Vert/Mile seems better than either taken individually. 2000' in 36.5 miles was a heck of a lot easier than 2124' in 27 miles -- just to compare rides I have done from the past two weekends. And while 34.5 miles last week was perhaps my second longest ride of the year so far, it was only 1279' vert. On the flip side, 1500' vert in 19ish miles is my local big hill climb which is quite a work out despite the short miles.

Then there are rides during which you ride a lot of miles and have one big hill versus other rides that are shorter but have a lot of up and down or other rides with more constant climbing with low grade but longer stretches. All different types of rides in which the miles/vert could be the same but different riders will like different rides differently. I like rolling up/downs to start but hate them at the end of a ride (which sucks for me because I can't ride from home without doing them first AND last no matter where I go!).

I just try to find a good mix of vert/miles for my mood, energy level, and physical readiness depending on the day. Difficult to find the ideal mix but when I get it right, it feels good.


----------



## MR. evil (Jun 6, 2010)

I have been on fairly flat rides that were uber technical that seemed like way more of a work out vs long rides with lots of vert. Lynn woods would be a great example.

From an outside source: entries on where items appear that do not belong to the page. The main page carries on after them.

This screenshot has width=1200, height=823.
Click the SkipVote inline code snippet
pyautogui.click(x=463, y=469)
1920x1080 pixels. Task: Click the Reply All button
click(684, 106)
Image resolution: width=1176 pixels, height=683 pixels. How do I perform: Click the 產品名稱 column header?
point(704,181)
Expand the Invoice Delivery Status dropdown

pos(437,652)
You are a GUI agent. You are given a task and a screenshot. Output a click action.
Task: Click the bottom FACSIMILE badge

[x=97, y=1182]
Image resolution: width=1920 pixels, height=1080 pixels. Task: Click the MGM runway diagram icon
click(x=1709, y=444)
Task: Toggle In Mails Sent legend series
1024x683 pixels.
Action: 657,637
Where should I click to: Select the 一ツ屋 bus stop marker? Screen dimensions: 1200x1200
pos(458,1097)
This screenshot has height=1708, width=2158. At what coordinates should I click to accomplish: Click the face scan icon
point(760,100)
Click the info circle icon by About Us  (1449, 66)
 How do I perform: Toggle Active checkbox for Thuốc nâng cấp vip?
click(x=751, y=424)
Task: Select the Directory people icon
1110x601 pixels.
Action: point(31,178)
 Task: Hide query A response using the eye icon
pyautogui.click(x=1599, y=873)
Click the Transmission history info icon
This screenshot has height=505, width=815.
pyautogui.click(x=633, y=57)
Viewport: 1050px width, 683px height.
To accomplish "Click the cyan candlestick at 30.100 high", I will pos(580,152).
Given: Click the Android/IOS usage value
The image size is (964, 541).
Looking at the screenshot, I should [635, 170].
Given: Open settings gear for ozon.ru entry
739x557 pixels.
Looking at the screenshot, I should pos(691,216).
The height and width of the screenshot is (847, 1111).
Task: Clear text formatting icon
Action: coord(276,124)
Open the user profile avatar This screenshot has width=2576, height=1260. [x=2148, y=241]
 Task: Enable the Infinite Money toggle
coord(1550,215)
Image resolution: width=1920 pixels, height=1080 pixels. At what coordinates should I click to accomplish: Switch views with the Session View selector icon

Did a 5 mile loop there with Austin that felt like 12 plus miles with about 5000 feet of climbing.


----------



## Marc (Jun 6, 2010)

Workout quality depends mostly on how hard you push.  But it's easier to be lazy on flat.


----------



## gorgonzola (Jun 7, 2010)

i'm with with evil...although i log my miles i'm not a huge stats guy - but for mtb i think technical difficulty trumps all and makes the rest kinda useless. the 6 mile loop at bear creek probably has less than 750' vert but navigating the rocks and the nature of the climbs kick my ass every time alot more than most of the longer and hillier rides .


----------



## bvibert (Jun 7, 2010)

The most important stat to me is the fun factor.  Next to that is amount of blood spilled and difficultly of breathing.

I keep track of miles, but that's just because it's the easiest to quantify.


----------



## Talisman (Jun 7, 2010)

bvibert said:


> Next to that is amount of blood spilled .



Rocks & tree bark or biting insects & animals?


----------



## bvibert (Jun 7, 2010)

Talisman said:


> Rocks & tree bark or biting insects & animals?


Rocks and tree bark are the usual suspects.  Sometimes it's pointy branches (and other such sharp vegetation) and not the bark so much though.


----------



## MR. evil (Jun 7, 2010)

gorgonzola said:


> i'm with with evil...although i log my miles i'm not a huge stats guy - but for mtb i think technical difficulty trumps all and makes the rest kinda useless. the 6 mile loop at bear creek probably has less than 750' vert but navigating the rocks and the nature of the climbs kick my ass every time alot more than most of the longer and hillier rides .



For me, it's that on really technical ride you also have to use slot of upper body strength in addition to your legs.


----------